Some of you will have seen the title of this post and rolled your eyes in disgust, and I get it: the fetishization of French style can be a tad ridiculous. To take such a large, varied country and attempt to distill its aesthetic into a formula to be duplicated the world over is futile. Regardless, it's a game the rest of the world loves to play.
And you can hardly blame us: from uber-chic apartments in Paris to cozy country homes in Provence, France has style in spades. But what I think most people who claim to love "French style" are really after is that particular modern-meets-traditional-meets-glam look so often found in Parisian apartments (or the ones that turn up on the internet, at least).

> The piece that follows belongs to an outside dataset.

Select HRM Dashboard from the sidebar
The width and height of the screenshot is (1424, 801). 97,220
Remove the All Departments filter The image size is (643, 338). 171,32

So while the real list of secrets for achieving that look might read something like be a millionaire, live in a beautiful Haussmannian building on the Left Bank, don't have kids, decorate with a mix of priceless antiques and irreverent finds from les puces, etc, I'll do my very best to give you some more practical advice.
Use the Right White
Generally speaking, you don't see a lot of bold color on the walls of French homes. Particularly in Paris, it's all about white. But this isn't a cold, blue-based white, and nor is it an overly yellow one. Parisian white sits just warm of center: picture a creamy white that's had an almost-imperceptible dose of pink added, and you've got it.
Make a Feature of Your Features
The main reason we go gaga over those prewar, whitewashed Parisian apartments? All the lush architectural features, of course: soaring ceilings! Cornices! Wall panelling! Parquet floors!
Not every home has these assets, and adding historic trim to a 1980s house would surely look a little odd. But if you are lucky enough to have some original features or epic proportions in your home, show them off! Make sure your lighting shows off the moldings you've got, hang curtains high to show off vertical height, and avoid covering up panelling with busy gallery walls.
Embrace Negative Space
Speaking of gallery walls, you'd be hard pressed to find one in a "typical" Parisian apartment. The French know the value of minimalism, and aren't afraid of empty space, on their walls or their floors. Art is often large and singular, or simply not there at all. They'll often forgo an area rug where others might automatically place one (maybe they just want to show off those fantastic parquet floors), and furniture is given room to breathe.
So rather than filling up your home for the sake of it, try applying Coco Chanel's famous quote about removing accessories to the home: less is more.
If It's Not Broke, Don't Fix It
North Americans often suffer from a preoccupation with new, while the French don't seem to. Shiny kitchens and bathrooms aren't the be-all and end-all, and older, worn pieces of furniture are placed next to newer pieces and antiques with little concern. Try moving some of your older items around your home to see them in a new light, or "cheat" by finding some vintage pieces at a flea market, another thing the French have going for them.
Go a Little OTT
Let's face it, the French know the value of indulgence (those two-hour lunch breaks and all that delicious cheese), so learn a little from them. Let your curtains pool luxuriously on the floor, reupholster something in a fabulous jewel-toned velvet, put a huge bust of someone you don't know in your entry hall. Pourquois pas?
Add Some Jewelry
For the finishing touch to any perfect Parisian apartment, you'll need a touch of glitz. Whether it's a vintage chandelier, a traditional gilded mirror over the fireplace, a commanding metallic coffee table, or even a golden skull, make sure something in the room grabs the eye and reflects light around the space.